First openly gay Episcopal bishop scripture evader and homosexual promoter to divorce his ‘husband’
NEW HAMPSHIRE, – The first openly gay bishop the Episcopal Church, whose election in 2003 helped split the squabbling denomination in two, has announced that he and his homosexual partner of more than a quarter-century are divorcing. They were "married" in 2010 after participating in the state's civil union laws in 2008.
According to Vicky Gene Robinson, who retired as a bishop in 2013 and is currently a senior fellow at the liberal Center for American Progress, "it takes two people to make a marriage and two people to make a divorce." But Robinson said that despite the legal separation, he "will be forever grateful to [Mark]" for "standing by me through the challenges of the last decade."
The divorce was the bishop's second – Robinson was married to a woman for 14 years. Homosexual activists have responded to the news of the high-profile dissolution by saying that homosexual and heterosexual marriages often end in divorce.
However, a 2004 Family Research Council study showed that only five percent of homosexual couples in America are still together after 20 years, while nearly 58 percent of heterosexuals were still married 20 years after walking down the aisle.
Likewise, a Netherlands study has found that the "duration of steady partnerships" typically led to a dissolving of the relationship after less than two years. Similarly, married heterosexual men are far more likely to be loyal to their spouses than homosexual males to their significant others.
"The individual case of Gene Robinson and his partner's divorce is not about individuals, but about the interpretation of marriage and the destruction of the traditional family,” Archbishop Peter D. Robinson, Presiding Bishop of the United Episcopal Church of North America, told LifeSiteNews.
"What the Churches need to be absolutely clear about is that when we discuss marriage we are talking not just about...the fact that matrimony reflects the mystical union between Christ and His Church," Archbishop Robinson (no relation to Bishop Gene Robinson) told LifeSiteNews. "I also believe that the Robinson-Andrew divorce should widen the debate to include the fact that marriage is not a throw away relationship, but is of a lifelong and sacramental character.”
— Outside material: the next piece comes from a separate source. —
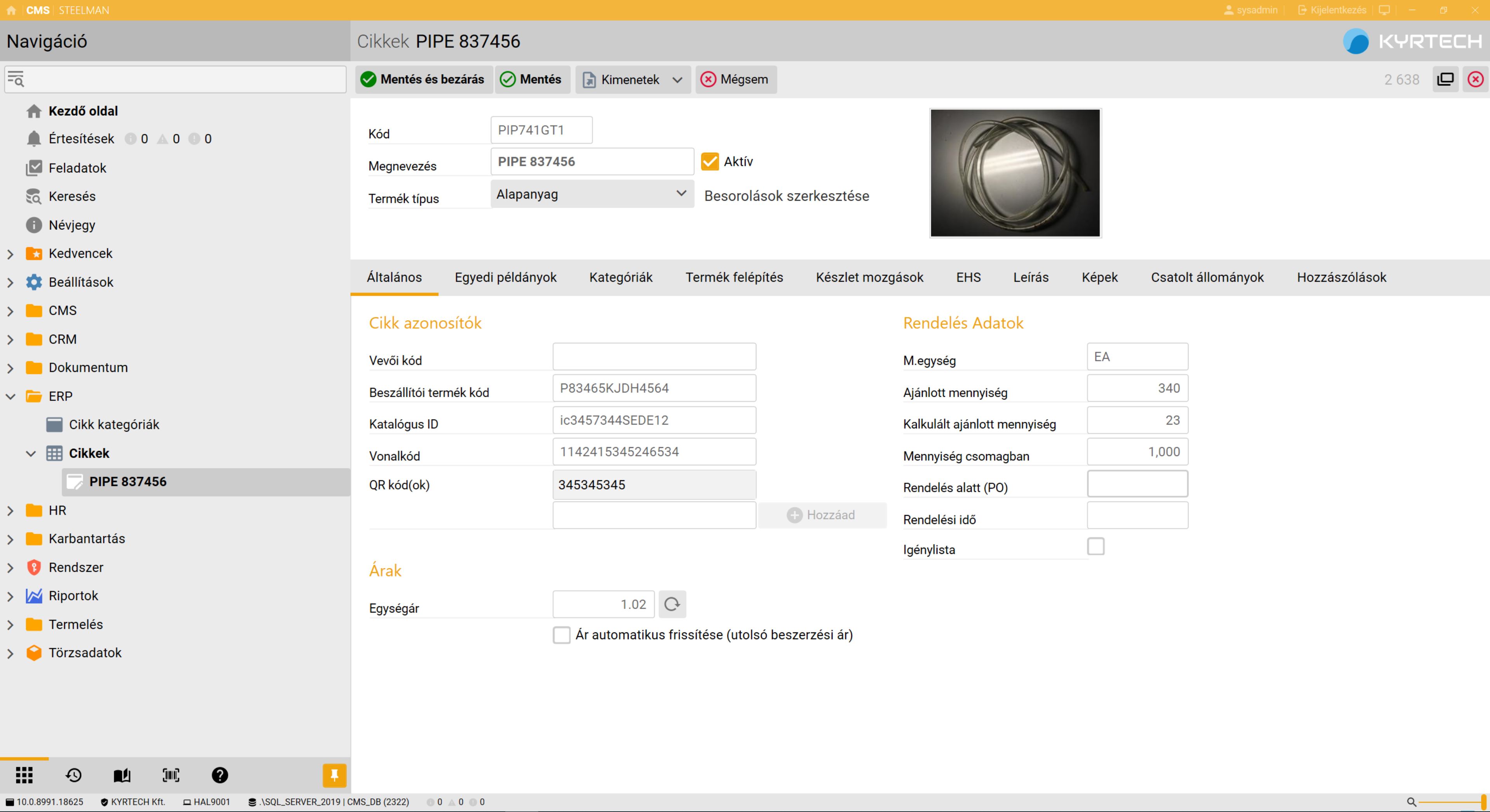Click the orange pin navigation icon
This screenshot has height=812, width=1490.
coord(334,775)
He also said we must face the “realization that unwittingly many churches have condoned the divorce culture in the West."
Archbishop Robinson said that while "Bishop Robinson, and many other mainline Church leaders, advocate a view of marriage that is based not on Scripture but on an exalted notion of romantic love," they are showing "a basic misunderstanding about the holy character of marriage."
"Matrimony brings stability to society by creating a stable environment in which children can be raised using the complimentary gifts of husband and wife," he said.
On his morning radio show, Dr. R. Albert Mohler Jr., president of The Southern Baptist Theological Seminary, had some sharp comments for Robinson. Mohler said that Bishop Gene Robinson erred in saying that while "all of us sincerely intend, when we take our wedding vows, to live up to the ideal of 'til death do us part'....not all of us are able to see this through until death indeed parts us."
According to Mohler, "the words 'til death do us part' are not statements of an ideal. They are statements of a vow."
Mohler went on to criticize Gene Robinson for "a pattern of evading Scripture" and avoiding "common sense."
Leading orthodox Anglican David Virtue was similarly critical, noting that Robinson's op-ed talked about privacy, despite the very public life led by Robinson.
"It’s 'private' he says. Really? For the last dozen years his lifestyle has been anything but private," Virtue wrote. "He [Robinson] has traipsed the world and the U.S. promoting and pushing his homoerotic lifestyle, wearing it like a huge badge on his chest challenging anyone who opposed it by shaking the fist of homophobia in their faces."
Robinson's elevation to bishop was one of the primary triggers that led to the split of the Episcopalian Church. It created an enormous controversy in that church, and many left over the growing support for same-sex "marriage" among leadership and laity alike.
Since retiring as bishop, Robinson has continued to be in the public eye. He offered a prayer at Barack Obama's inauguration in 2009 and took part in the 2014 National Prayer Breakfast.